▸ Required tasks
**1)** In the day recap, condense the paragraph beginning "Morning: Woke up with my dog" into a short bulleted list that keeps its main facts.
**2)** Name every item of clothing the day recap says the writer put on.
**3)** Write out the stretch of the day recap from "Morning: Woke up" through "DAMN YOU, PENNY.".

━━━ Text passage ━━━

Here, let’s pretend like I’m on a “So, How Was Your Day?” interview, okay? Okay.
Breakfast: day old coffee heated up in the microwave with Wal-Mart brand non-dairy powdered creamer, strawberry & banana smoothie whipped up in blender that is leaking and still has smoothie remnants from earlier this week caught under the plastic of the jug because I can’t get the damn thing to untwist.
Lunch: tuna with chopped green bell peppers, mustard and relish inside big ol’ hunks of lettuce… and then doused with Wal-Mart brand spicy ranch salad dressing
Snack: more day old coffee with powdered creamer and one Ghirardelli chocolate & caramel square from my Valentine because we totally celebrated it yesterday with chocolate and roses so TAKE THAT, HIPSTERS
Dinner: have not had yet, but probably leftovers because I cleaned out the fridge today and threw away a lot of “almost moldy food” because I always make too much and we never eat it again. I did, however, compost all of it so YAY POINT FOR SAM.
Morning: Woke up with my dog scratching at my face and whining because she had to pee. Throw on robe, walk her outside and let her do her business before feeding her a bowl of Pedigree Puppy dry food (That I did not organically harvest). Come back in, spend the next thirty minutes repinning everything I see on Pinterest. Decide to go for a walk in our woods, so I put on an old UGA tshirt, a hoodie that’s a size too small for me and brown leggings under my black yoga pants so the squirrel don’t see my butt through the holes. Walk through our woods and up and down our street twice while listening to the Disney Pandora station. In total, I walk almost three miles. Come back in and yell at dog for pulling out trash again. And again. And again. AND AGAIN. DAMN YOU, PENNY.

━━━ Extracted data ━━━

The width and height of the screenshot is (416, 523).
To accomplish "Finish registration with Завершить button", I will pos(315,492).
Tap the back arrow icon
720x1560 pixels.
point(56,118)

━━━

▸ Results by task
**1)**
- Woke up to the dog scratching and whining to go out; put on a robe, took her outside, then fed her Pedigree Puppy dry food.
- Spent thirty minutes repinning things on Pinterest.
- Dressed in an old UGA t-shirt, a too-small hoodie, and brown leggings under holey black yoga pants for a walk.
- Walked through the woods and up and down the street twice while listening to the Disney Pandora station, almost three miles in total.
- Came back and repeatedly yelled at Penny for pulling out the trash.

**2)**
- Robe
- Old UGA t-shirt
- Hoodie that's a size too small
- Brown leggings
- Black yoga pants

**3)**
Morning: Woke up with my dog scratching at my face and whining because she had to pee. Throw on robe, walk her outside and let her do her business before feeding her a bowl of Pedigree Puppy dry food (That I did not organically harvest). Come back in, spend the next thirty minutes repinning everything I see on Pinterest. Decide to go for a walk in our woods, so I put on an old UGA tshirt, a hoodie that’s a size too small for me and brown leggings under my black yoga pants so the squirrel don’t see my butt through the holes. Walk through our woods and up and down our street twice while listening to the Disney Pandora station. In total, I walk almost three miles. Come back in and yell at dog for pulling out trash again. And again. And again. AND AGAIN. DAMN YOU, PENNY.